Song by Combustible Edison

from the album Four Rooms soundtrack
- Released: September 26, 1995
- Genre: Neo-lounge, exotica
- Length: 2:35
- Label: Elektra; Asylum;

= Vertigogo =

"Vertigogo" is the title theme for the Four Rooms film soundtrack by Combustible Edison.

It was submitted for consideration for an Academy Award but was ultimately disqualified from consideration because of its incomprehensible lyrical content. The reply by Music Branch Executive Committee chairman stipulated that "A special meeting was held recently for members of the Music Branch Executive Committee to view the video clip of your song and the music cue sheet and vocal lead sheet were carefully followed. The following decision was reached: The song "Vertigogo" was declared ineligible in the Original Song category because the lyric was not intelligible". The rejection stood despite the fact that the band submitted a lyric sheet with their best written approximation of the lyrics.

"Vertigogo" reached top charts in Japan. "Vertigogo" has later appeared as backdrop music on the NPR program This American Life.
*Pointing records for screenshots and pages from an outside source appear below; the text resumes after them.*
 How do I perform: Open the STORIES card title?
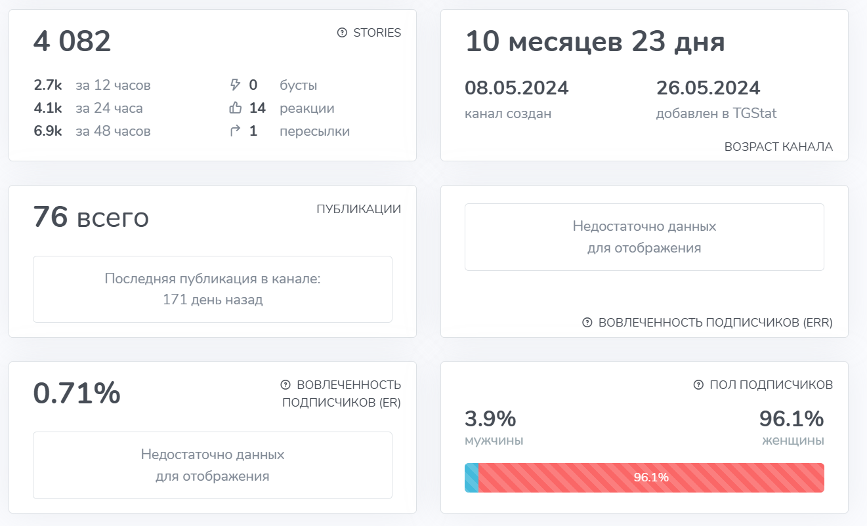[377, 33]
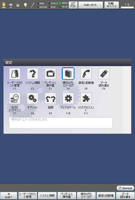Open ユーザーアカウント管理 icon in settings panel
Image resolution: width=135 pixels, height=200 pixels.
[x=15, y=74]
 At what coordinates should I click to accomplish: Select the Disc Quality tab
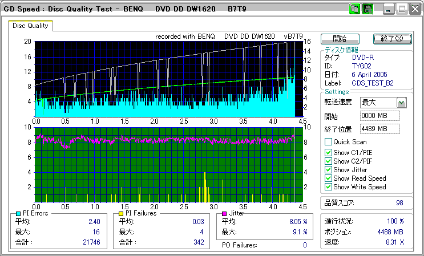[30, 26]
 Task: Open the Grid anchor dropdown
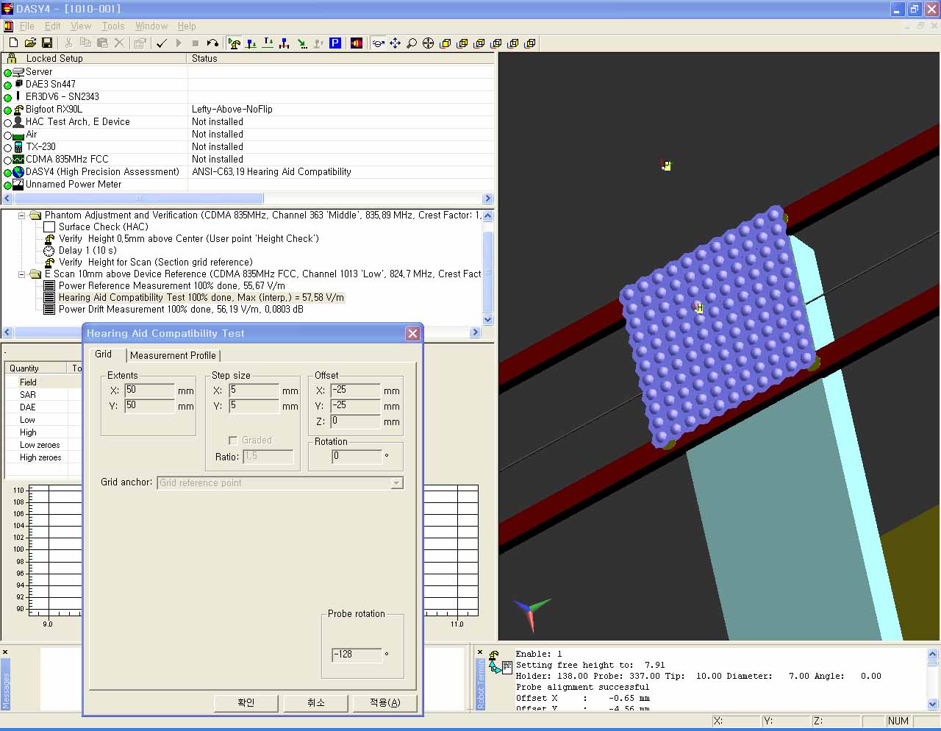tap(396, 483)
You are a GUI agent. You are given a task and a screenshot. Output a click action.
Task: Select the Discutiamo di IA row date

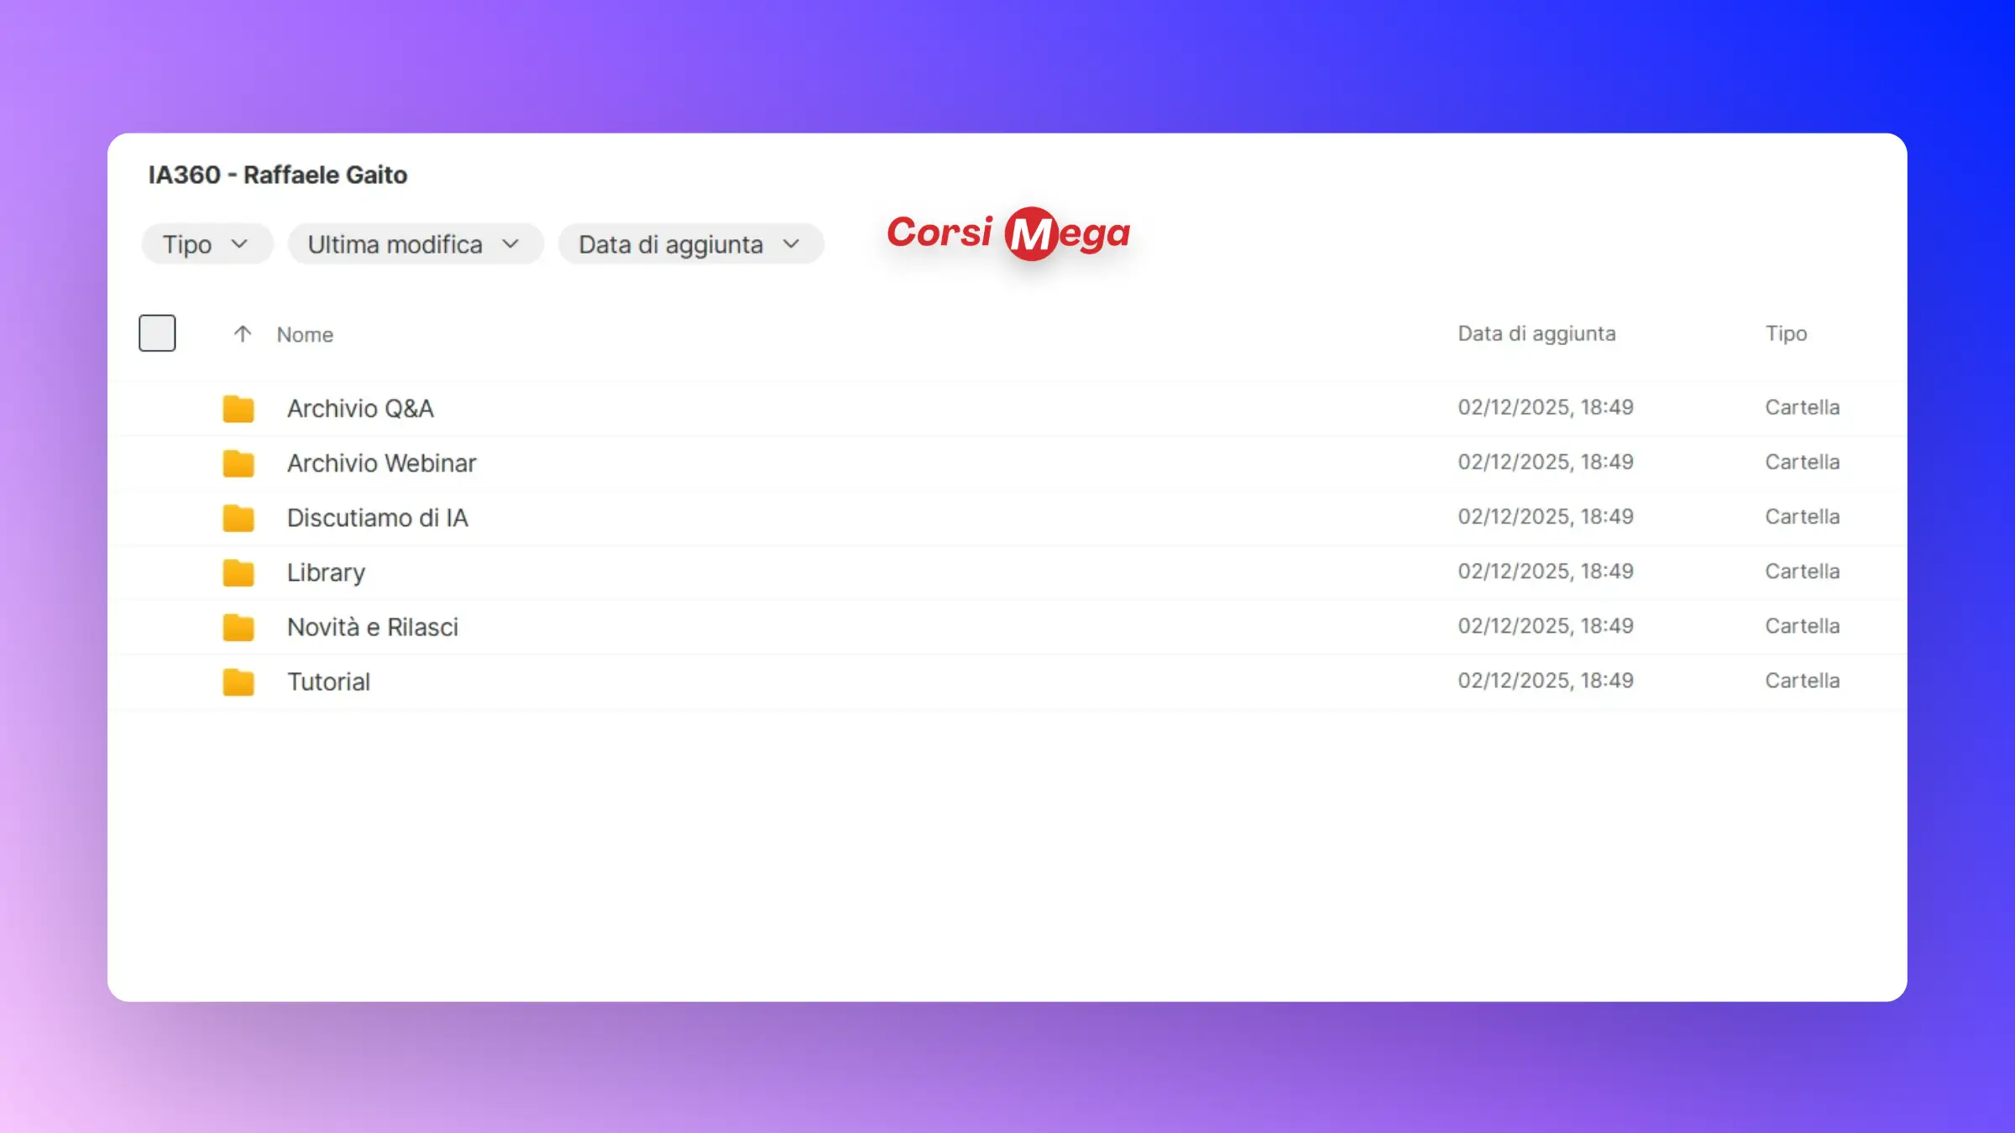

=="Vertigogo" in popular culture ==
- "Vertigogo" was used for the soundtrack in the film Four Rooms.
- The song was used as background music on two Surf commercials animated by Airside and first broadcast in 2004. The first one depicting an anthropomorphic sock trying to escape from the washing basket until the lady successfully and finally shoves it into the washing machine. When the lady picks up the empty washing basket, we see another lifelike sock hiding underneath, intent on escaping. The other one (which was slightly more popular than the first one) depicts a red and flushed robin who sees a curly-haired lady pegging out washing, flies onto the washing line, inhales the fresh scents from the detergent, and exhales, becoming white again and flying away, whistling. These two commercials ended in the catchphrase "Look on the bright side".
- "Vertigogo" was used by the French TV show On a tout essayé as the opening theme.
- The song was playing in the car, where Lee's mother sits waiting for her in the parking lot in the film Secretary.
- A Singaporean TV series Three Rooms, also used this song as its intro.
- The song was used as the outro music for The Ron and Fez Show on WJFK.